C’est vrai que le pouvoir multiplie des actes inacceptables d’intimidation, de manipulation et de provocation pour détourner les nobles objectifs préconisés par le dialogue. Kabila veut perpétuer son règne et à cette fin, il utilise tous les moyens. Mais je rentrerai à Kinshasa quand le je déciderai. Pour l’instant je suis plus utile ici. Le retour est proche, soyez-en sûrs.

tshisekedi rdc

Participerez-vous au « dialogue politique » préconisé par le président Kabila ? On sait que ce « dialogue » est boudé par une bonne frange de l’opposition et de la société civile congolaise, regroupée au sein du Front citoyen 2016.

La position de mon parti, maintes fois réitérée, était de voir ce forum se tenir sous la médiation internationale, à Kinshasa, et avec comme témoin l’ensemble de notre peuple. Force est de constater que les Nations unies, auxquelles nous nous sommes adressés, afin de nous accompagner dans cette démarche par la désignation d’un facilitateur, demeurent à ce jour sans solution. Je le déplore. Je vous rappelle que je n’ai pas adhéré au Front citoyen 2016.

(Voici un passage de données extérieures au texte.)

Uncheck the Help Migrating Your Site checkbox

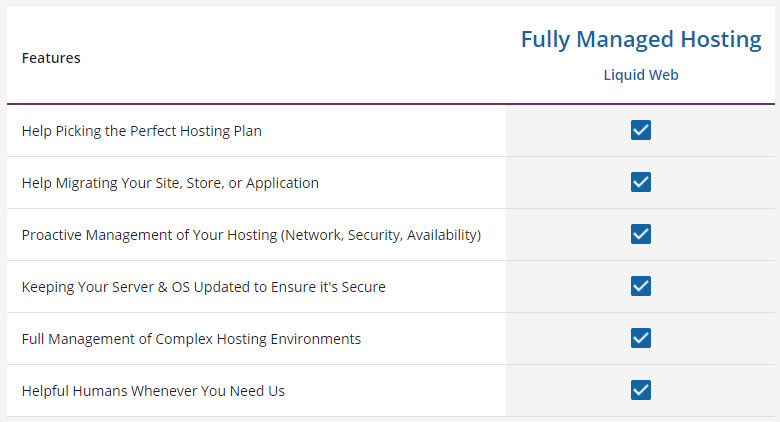pos(641,182)
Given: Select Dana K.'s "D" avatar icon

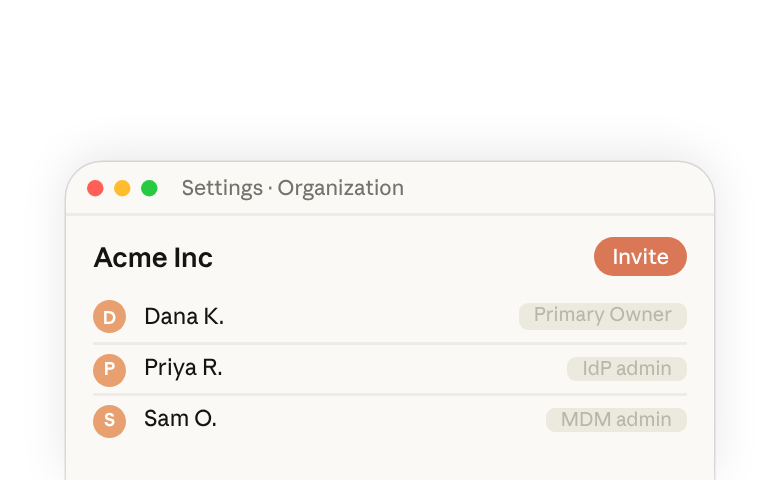Looking at the screenshot, I should 109,316.
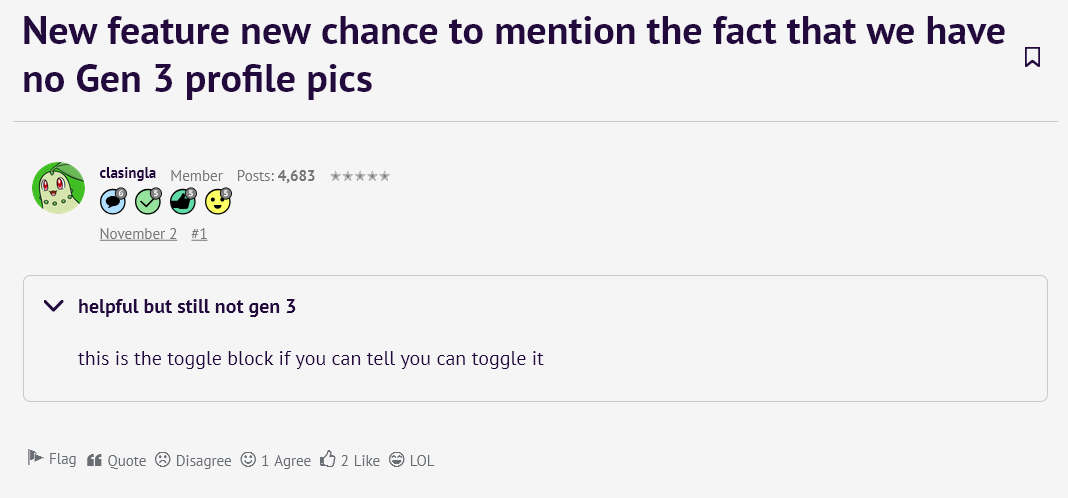Quote clasingla's post
The width and height of the screenshot is (1068, 498).
116,460
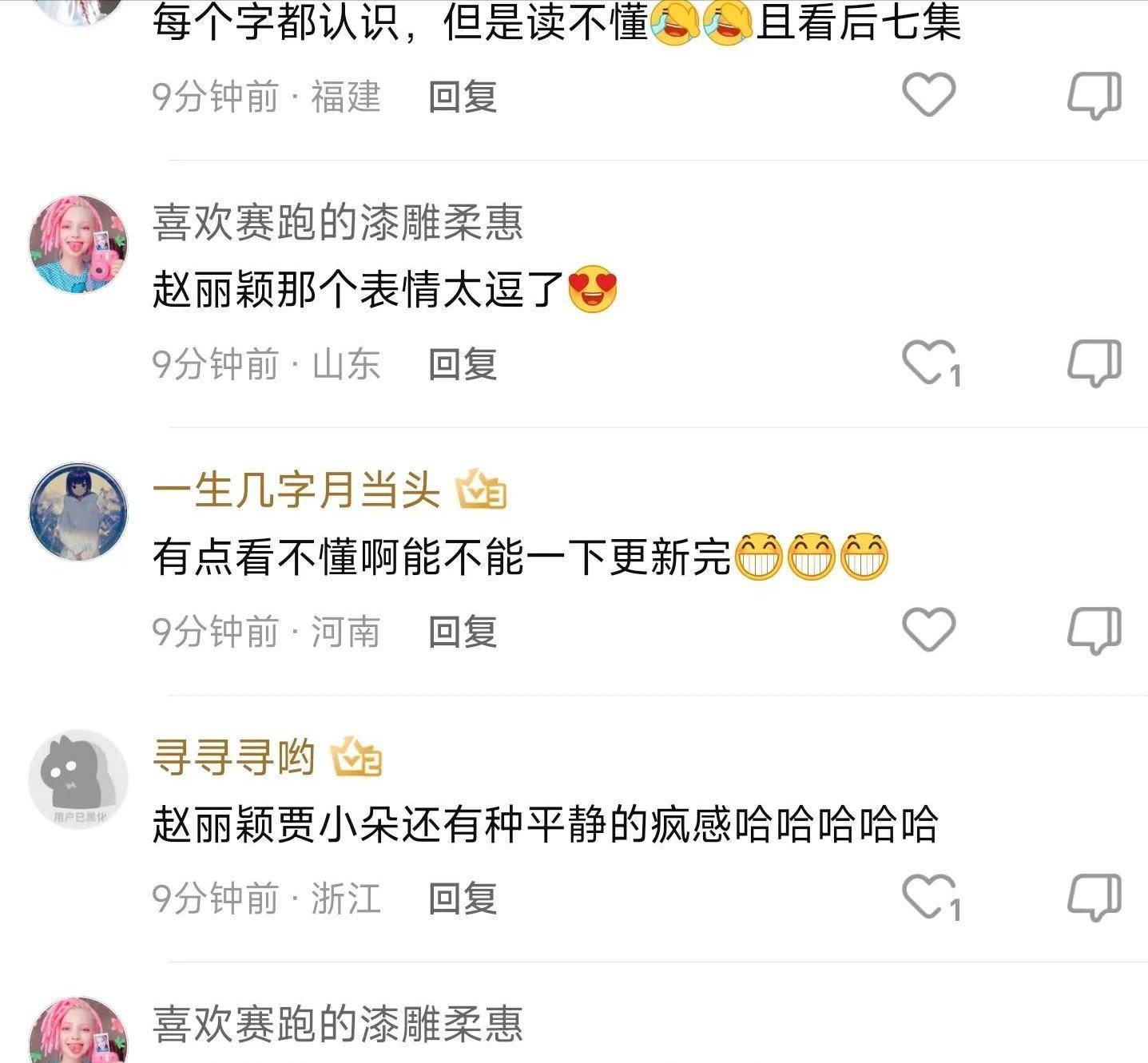Dislike the 河南 comment

click(x=1094, y=631)
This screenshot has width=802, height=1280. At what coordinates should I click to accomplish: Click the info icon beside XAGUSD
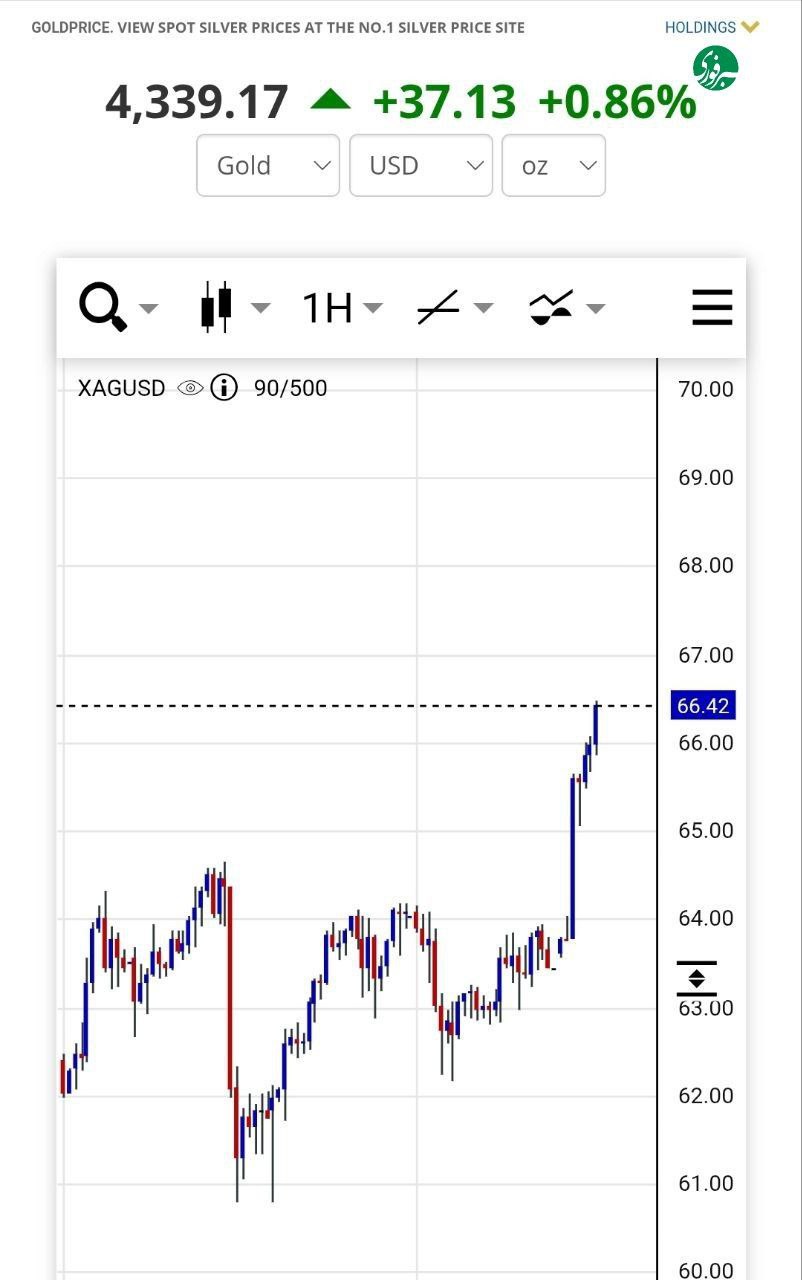[x=224, y=388]
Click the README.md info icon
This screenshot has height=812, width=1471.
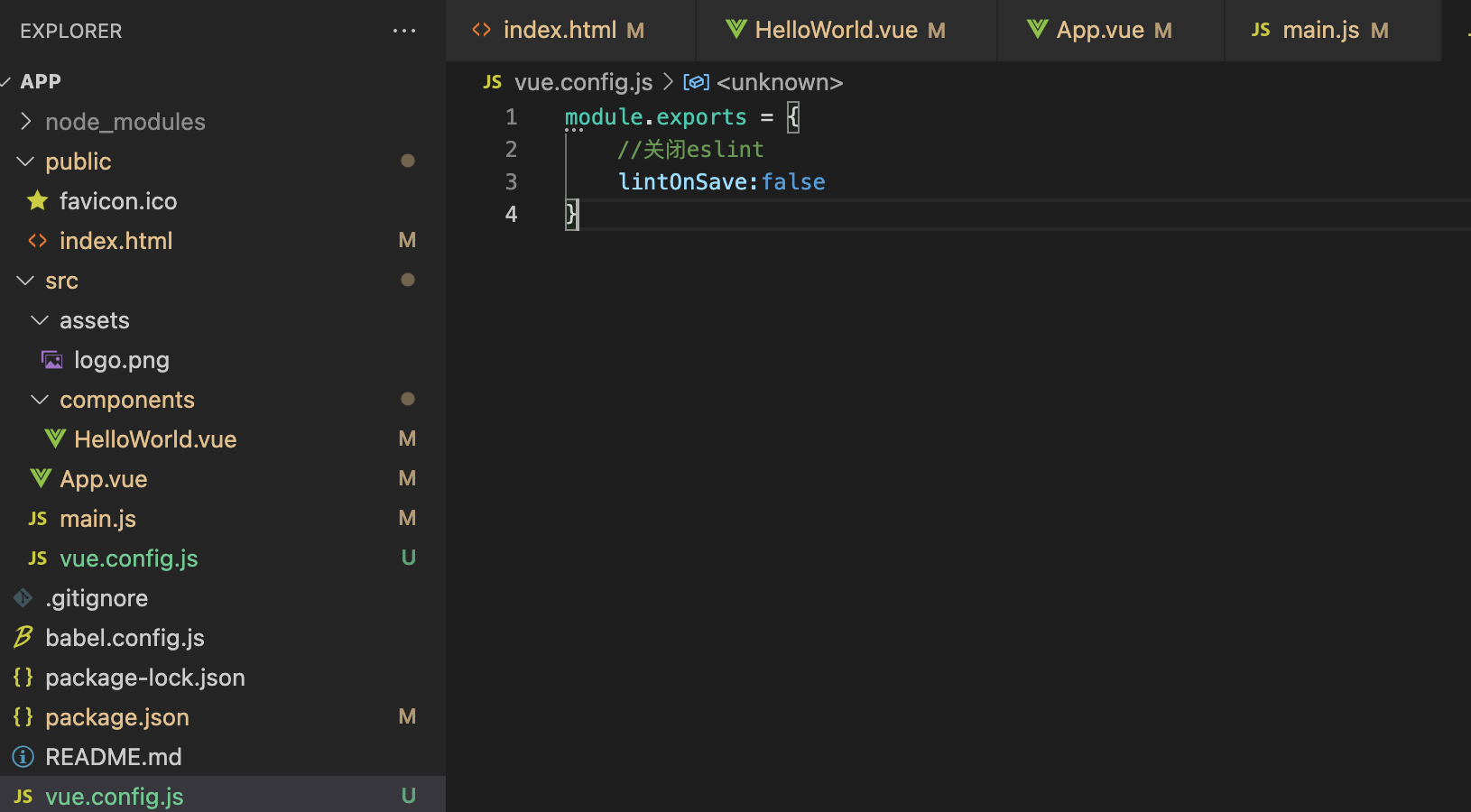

Je suis depuis plusieurs années le chef du camp de changement. Je prendrai incessamment l’initiative de rassembler et de canaliser les énergies de toutes les forces acquises au changement pour qu’ensemble nous puissions défendre valablement les valeurs de la République, scellées dans notre Constitution, obtenir un consensus sur un processus électoral crédible, nous impliquer dans l’organisation des élections présidentielle et les législatives dans les délais constitutionnels et dans un climat apaisé. Seul le peuple constitue l’ultime recours face aux obstacles à la réalisation du dialogue.

Le pouvoir multiplie des actes inacceptables d’intimidation, de manipulation et de provocation pour détourner les nobles objectifs préconisés par le dialogue.

Quelles initiatives allez-vous prendre pour vider le contentieux électoral de 2011 ?

Moralement, je m’estime toujours comme étant le « président élu » à l’issue de la dernière présidentielle. Je voudrais cependant que ce contentieux électoral de 2011 soit levé avant d’engager le pays vers un nouveau processus. Et pour que les élections à venir soient exemptes des tripatouillages des résultats et des violences, je plaide pour la refonte de la Commission électorale nationale indépendante (CENI). Ce n’est que de la sorte que les scrutins prévus en 2016 – présidentielle et législatives notamment – se dérouleront dans un climat apaisé et favoriseront le transfert pacifique du pouvoir dans le respect de l’expression du peuple congolais.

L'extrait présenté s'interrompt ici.